メイビスが人の幸せについてつぶやいたとき、映画館でひとり見ていた40歳前後の女性が声を上げて泣いたのが見えました。暗くてよく分かりませんが、あれは「私もそう思ったことがあった」という共感の涙だったのではないでしょうか。

バブリーな過去を忘れられず、元カレを色仕掛けに

主人公は37歳になった今でも、高校時代にモテモテだった栄光を引きずる女性。「魚くさい田舎町」を出て、都会に住んでいます。自称・売れっ子作家ですが、実は売れないゴーストライター。バツイチでアルコール依存症と危険な面もあります。

あるとき、高校時代の元カレのバディから「赤ちゃんが産まれた」という知らせとともに、命名式への招待状が。メイビスは「一体何をしたいの?」と怒り狂いますが、思い直して既婚者の彼を奪う作戦に出ます。生活を変え自分を磨いて着飾り、最高に美しくなって彼との再会を果たします。

それからメイビスは、彼の気を引くため「モンスター女子」のように想像を超える振舞いをします。彼女なりに純粋な気持ちでやっているのですが、アラフォーという年齢を考えると明らかに異常なので、一種のホラーのようでもあります。

また、当時歯牙にもかけなかった太っちょオタクのマットとも再会。元カレ奪回の進捗を報告したり、アルコールを浴びるほど飲んだりと、彼にだけは素直な一面を見せます。このあたりの様子は、女性の孤独さが表現されていて切なくなりました。

特に共感したのは、彼女が故郷を「田舎過ぎてつまらないところだ」と毛嫌いし、そこを飛び出して都会で働いているところ。地方から東京に出てきて働く筆者も、主人公と自分を重ねてしまいました。

地方から上京してきた人は共感するかも

田舎の生活と、都会の生活――。
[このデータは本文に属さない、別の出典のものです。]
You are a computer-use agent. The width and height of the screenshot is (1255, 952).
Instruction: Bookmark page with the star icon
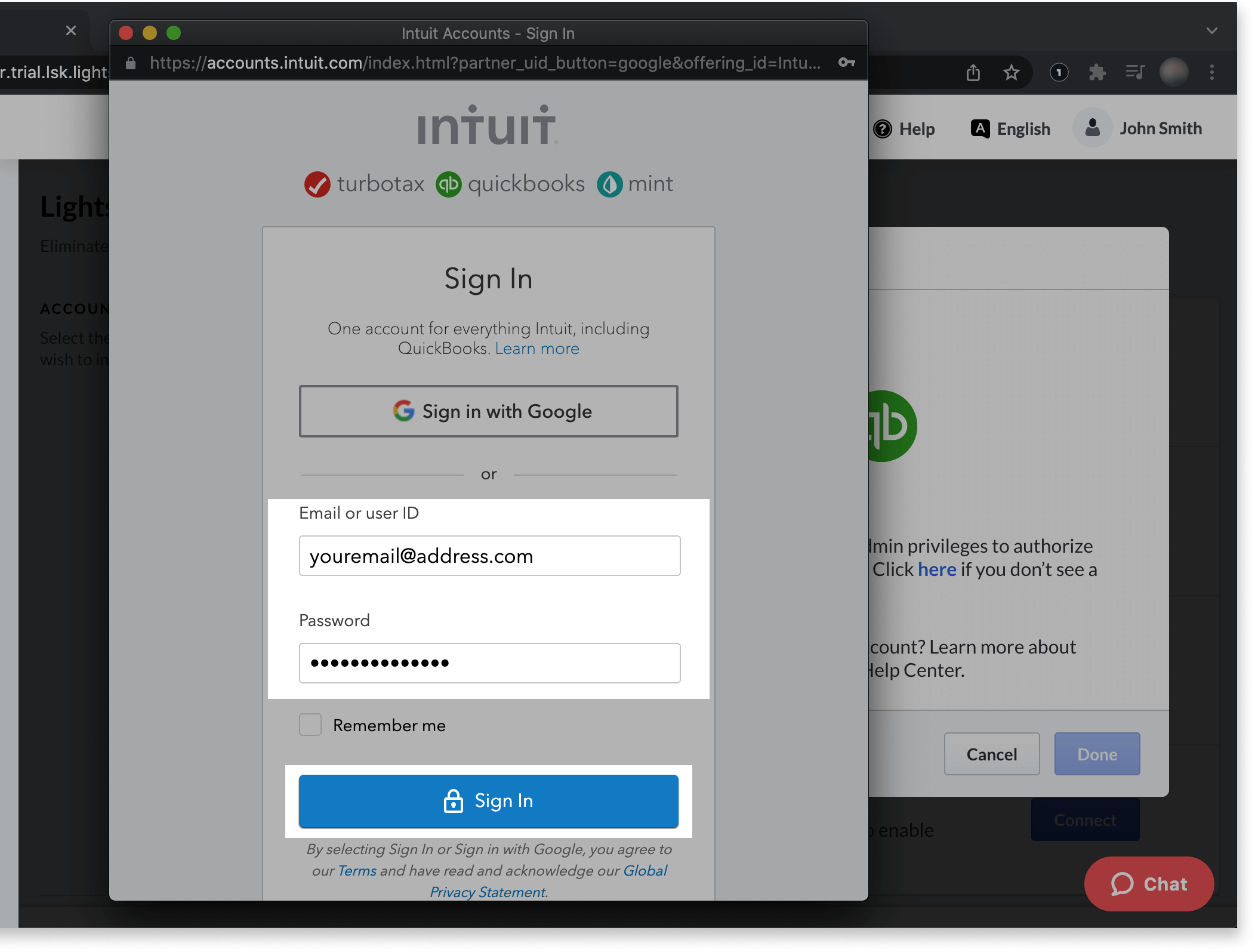tap(1011, 73)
お互いがお互いを軽蔑し、意地になって「これこそが幸せなんだ」と主張しがちです。

地元の大学を蹴って東京の大学に行ったとき、「○大に行って公務員にでもなるのが一番なのに」と陰口を言われ、会社を辞めてフリーランスになったときも「よくわからないことをするものだ」と首を傾げられました。

自分なりには考えて行動したつもりだけれど、周囲からは理解されていない。それを気にしないことにして、新しい刺激を追い求めて過酷なライター稼業に足を踏み入れる…。それってもしかして、メイビスそのもの? 私と同じように自分と重ねあわせる人が、きっとたくさんいることでしょう。

私もアラフォーになったとき、どんな生活をしているのか。きっと同級生たちのように、田舎で結婚して子どもを産み、家族の世話をして過ごすことはできなさそうです。でも、都会で独身のまま、バリバリ働いてひとりでも強く生きていくのが幸せなのか。

40代の女性は「すごくよく分かる!」と共感していたようですが、20代の楽しみ方はちょっと違って、自分の人生のシミュレーションを見ているような、予習をしているような、なんとなく他人事と笑えない映画でした。